● Records supplied
○ ○ ○ ○

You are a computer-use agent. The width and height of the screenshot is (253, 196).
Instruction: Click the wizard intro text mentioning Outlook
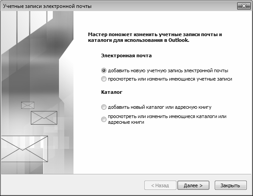155,37
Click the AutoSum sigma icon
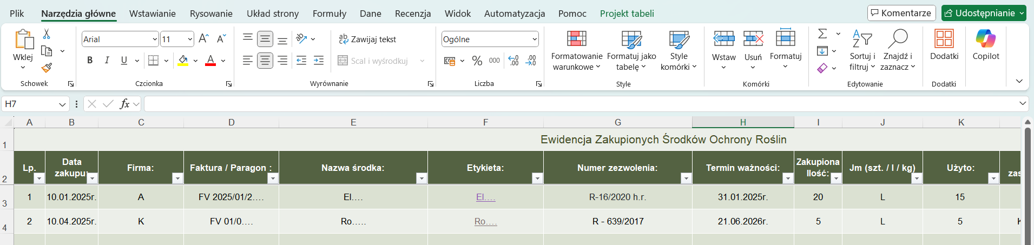Screen dimensions: 1034x245 click(x=822, y=34)
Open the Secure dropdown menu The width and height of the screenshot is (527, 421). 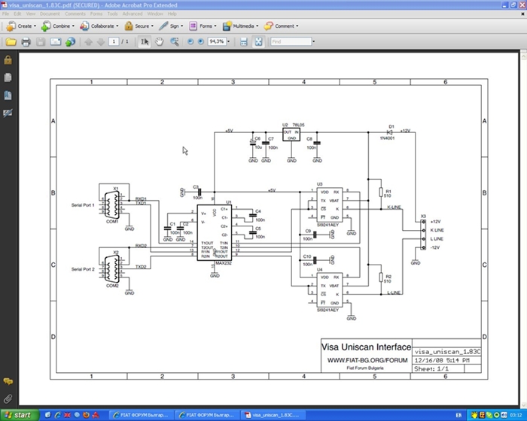click(x=139, y=26)

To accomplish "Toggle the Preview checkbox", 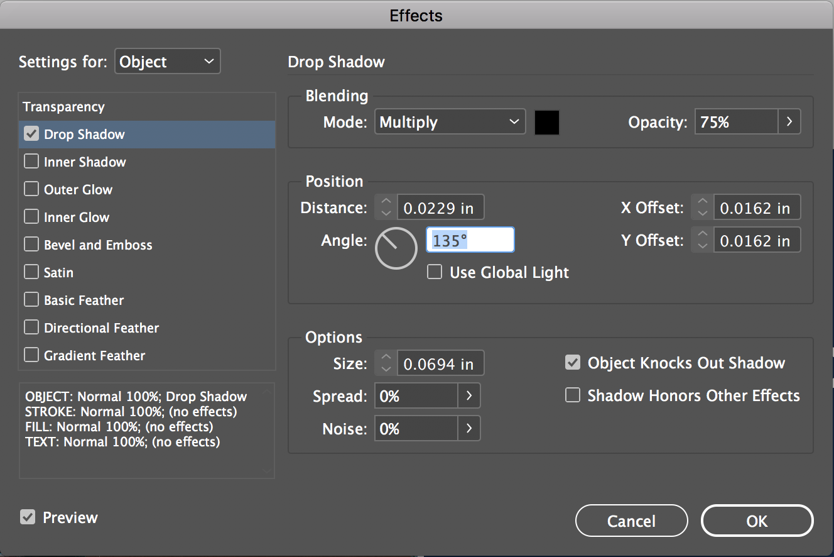I will click(x=28, y=517).
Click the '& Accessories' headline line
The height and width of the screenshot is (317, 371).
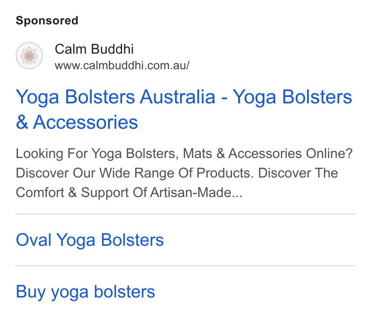point(77,122)
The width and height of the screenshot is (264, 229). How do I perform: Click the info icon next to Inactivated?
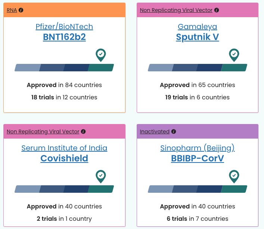pyautogui.click(x=174, y=131)
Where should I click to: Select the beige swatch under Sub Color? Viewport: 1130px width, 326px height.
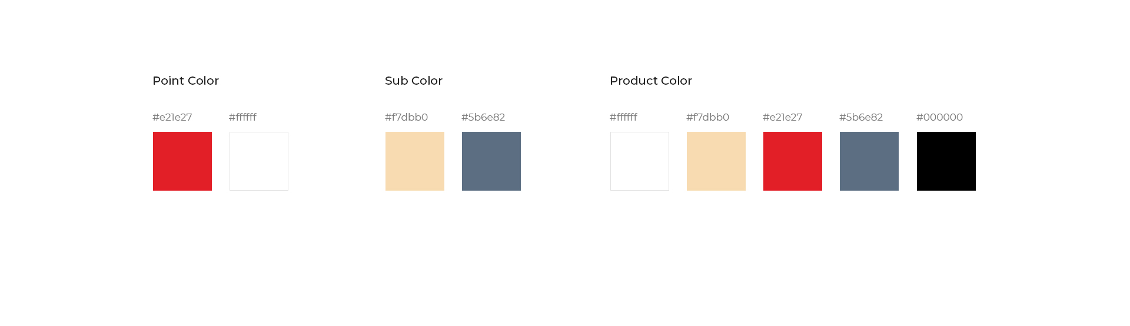coord(415,161)
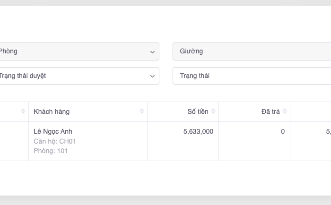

○ ○ ○ ○

● What to work on
Exactly as written, reproduce the lines from the one containing "The width and height of the screenshot is (264, 229)." through the last line of the entries above, and leave every picture out.

● Result of this task
The width and height of the screenshot is (264, 229). How do I perform: Click the info icon next to Inactivated?
pyautogui.click(x=174, y=131)
Where should I click to: Select the beige swatch under Sub Color? Viewport: 1130px width, 326px height.
coord(415,161)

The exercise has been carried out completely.